During the three months ended June 30, 2023, the Company provided a loan of $30.0 million to one of its equity method investees, which has been recorded in other assets in the consolidated balance sheet. The loan matures in 2026.

Silver Lake and certain of our executives indirectly own a minority interest in The Raine Group ("Raine"). During the three and six months ended June 30, 2023 and 2022, the Company recorded expenses of $5.5 million and $7.0 million, $15.0 million and $15.0 million, respectively, in transaction costs with Raine for investment banking services in connection with the sale of certain businesses (Note 4). In addition, as of June 30, 2023 and December 31, 2022, the Company had investments of $3.3 million and $2.1 million, respectively, in a non-marketable fund maintained by Raine.

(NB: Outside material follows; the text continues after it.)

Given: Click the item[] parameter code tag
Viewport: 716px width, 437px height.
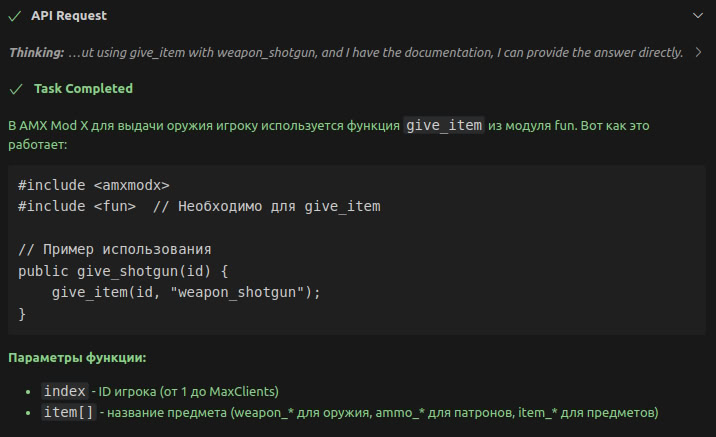Looking at the screenshot, I should (x=68, y=412).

In connection with the IPO and related transactions, the Company entered into a TRA with certain persons that held direct or indirect interests in EOC and Zuffa prior to the IPO. The TRA generally provides for the payment by EGH of 85% of the amount of any tax benefits that EGH actually realizes, or in some cases is deemed to realize (Note 13). As of June 30, 2023 and December 31, 2022, the Company had $993.4 million and $1,011.7 million recorded, respectively, of which $363.2 million and $390.1 million, respectively, is due to related parties.

 


 

Item 2. Management’s Discussion and Analysis of Financial Condition and Results of Operations

The following discussion and analysis of our financial condition and results of operations should be read in conjunction with our unaudited consolidated financial statements and related notes included elsewhere in this Quarterly Report and with our audited financial statements and related notes included in our 2022 Annual Report. This discussion contains forward-looking statements based upon current plans, expectations and beliefs involving risks and uncertainties. Our actual results may differ materially from those anticipated in these forward-looking statements as a result of various factors, including those set forth under Part I, Item 1A. "Risk Factors" of our 2022 Annual Report, as updated by Part II, Item 1A. "Risk Factors" of this Quarterly Report, or in other sections of the 2022 Annual Report and this Quarterly Report.

BUSINESS OVERVIEW

Endeavor is a global sports and entertainment company. We own and operate premium sports properties, including the UFC, produce and distribute sports and entertainment content, own and manage exclusive live events and experiences, and represent top sports and entertainment talent, as well as blue chip corporate clients. Founded as a client representation business, we expanded organically and through strategic mergers and acquisitions, investing in new capabilities, including sports operations and advisory, events and experiences management, media production and distribution, brand licensing, sports data and technology, and experiential marketing. The addition of these new capabilities and insights transformed our business into an integrated global platform anchored by owned and managed premium intellectual property.

Segments

Subsequent to the acquisition of OpenBet and effective January 1, 2023, we created a fourth segment, Sports Data & Technology, to align with how our chief operating decision maker manages our businesses. As a result, we now operate our business in four segments: (i) Owned Sports Properties; (ii) Events, Experiences & Rights; (iii) Representation and (iv) Sports Data & Technology. All prior period amounts related to the segment changes have been retrospectively reclassified to conform to the current presentation.

Owned Sports Properties

Our Owned Sports Properties segment is comprised of a unique portfolio of premium sports properties, including UFC, PBR and Euroleague.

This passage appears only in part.